Transcribe the items verbatim, beginning with the line containing "Task: Open the 地图 map button" and ending with the line containing "Action: pos(686,29)", with both lines included. Omit the pictures from your answer.

• Data supplied:

──────

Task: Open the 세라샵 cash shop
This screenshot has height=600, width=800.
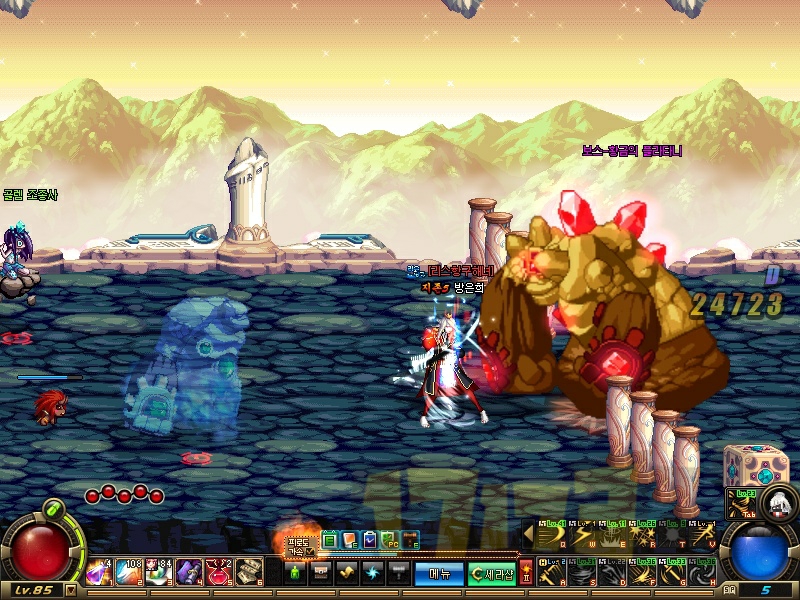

──────

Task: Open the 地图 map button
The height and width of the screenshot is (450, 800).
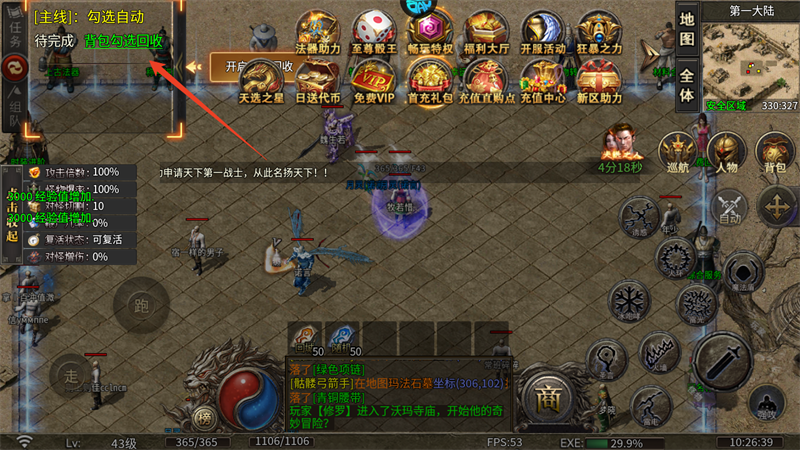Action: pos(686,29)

──────

• Full solution:
Task: Open the 地图 map button
The height and width of the screenshot is (450, 800).
Action: pos(686,29)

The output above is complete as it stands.